Ух ты, блядь, батя! Хватайся за солому. Зашли сына в брянские леса, в болота, в монастырь, в пещеры, к чёрту на кулички лишь бы с глаз долой. Чтоб не наносил ущерб деловой репутации замминистра финансов. Давай, батя, действуй.
Так я здесь! Один алкаш, проболтавшись полжизни по ЛТП, подался в духовники. Излечился, не иначе как с помощью Христа. Из Сергея Будённого, или Будунного, превратился в отца Никона и основал монастырь для алко- и наркозависымих. Независимо от возраста и пола. Получилось под Воронежем пристанище всякой швали. Нарокманов, проституток и прочей поеботы. Я здесь уже третий месяц. Ем таблётки, что достает Лёша из левого монастырского крыла. Я ему за это ношу воду и рублю дрова, еще отдаю свой утренний паек в столовой. Всё равно я утром не ем, а денег у меня нет.

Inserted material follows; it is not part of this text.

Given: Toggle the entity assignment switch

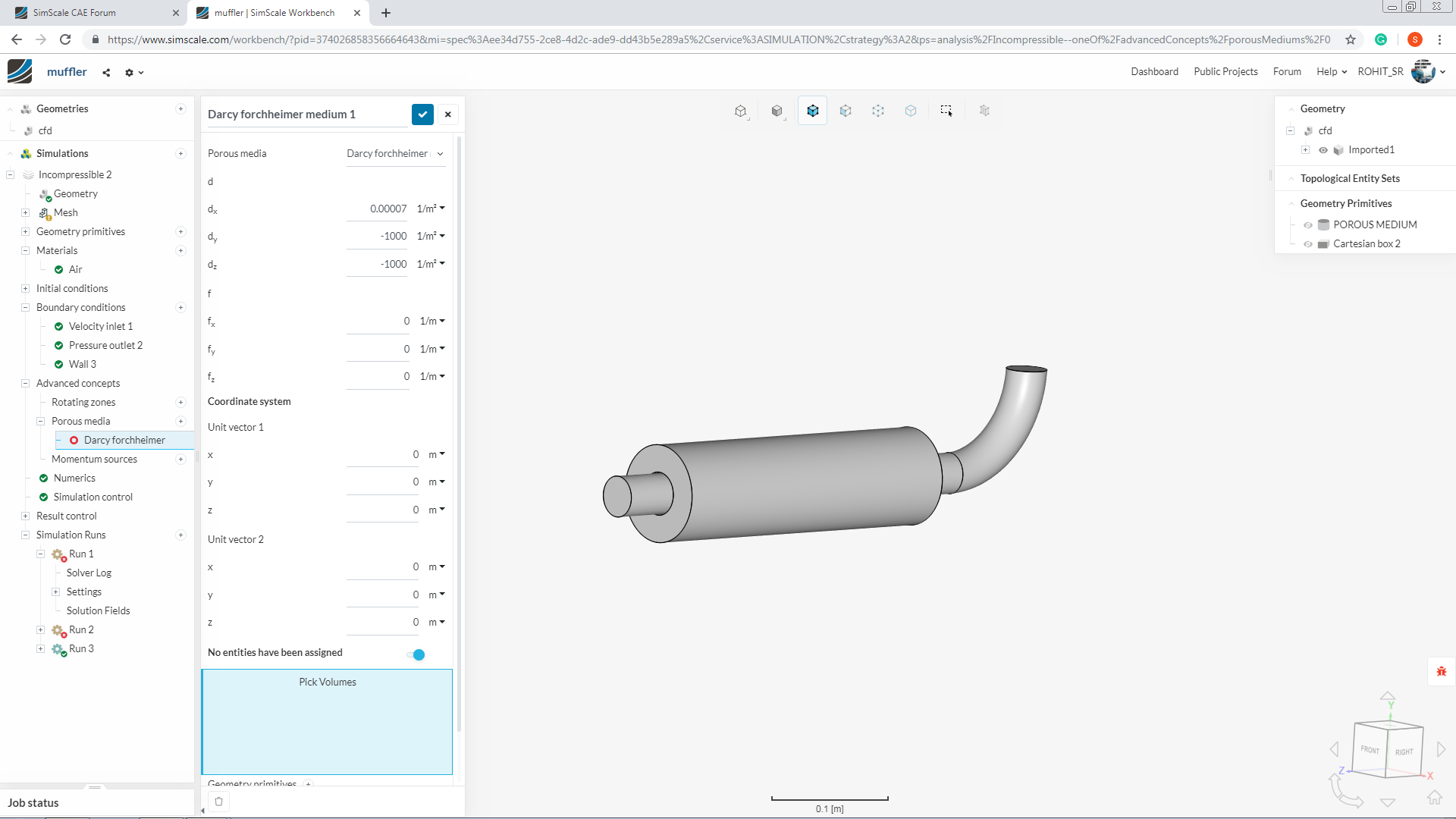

Здесь у каждого свой Христос, или Будда. Здесь все свихнутые доживают последние дни. Каждый день из заднего двора выезжает небольшой «Рафик» с красным крестом, и надписью «Морг» на лобовом стекле. Об этом никто не говорит, но все это знают. И каждый знает, что скоро «Рафик» приедет и за ним. Другого выхода из этого монастыря нет. Может сегодня, а может, через месяц. Не позже. Скоро!
Вон балка специально прибита. Вэлкам, Юрий Леонардович. Что вы всё на эту блядь смотрите? Обтрухали рясу чёрную, а еще монахом зовётесь. Она тоже здесь ненадолго. Это не знак то, что вы с ней здесь встретились. Просто здесь конечный пункт всех нас. Триста кэмэ от Воронежа. Белые стены. Келья три на четыре. Тахта из досок. Здесь только и нужно ебать свою любовь. В рот и в жопу. Больше ничего не остается. Вон балка еще сверху, для закрепления эффекта. Нет не сегодня. Вон в дверь стучат.
- Входите, товарищ Киров, поболтаем.
А ты спи, солнышко. Будет день, будет хлеб. Будем живы не помрем. Здесь:
… все кричат: «Ура!»
И все бегут вперёд.
И над этим всем
Новый день встает.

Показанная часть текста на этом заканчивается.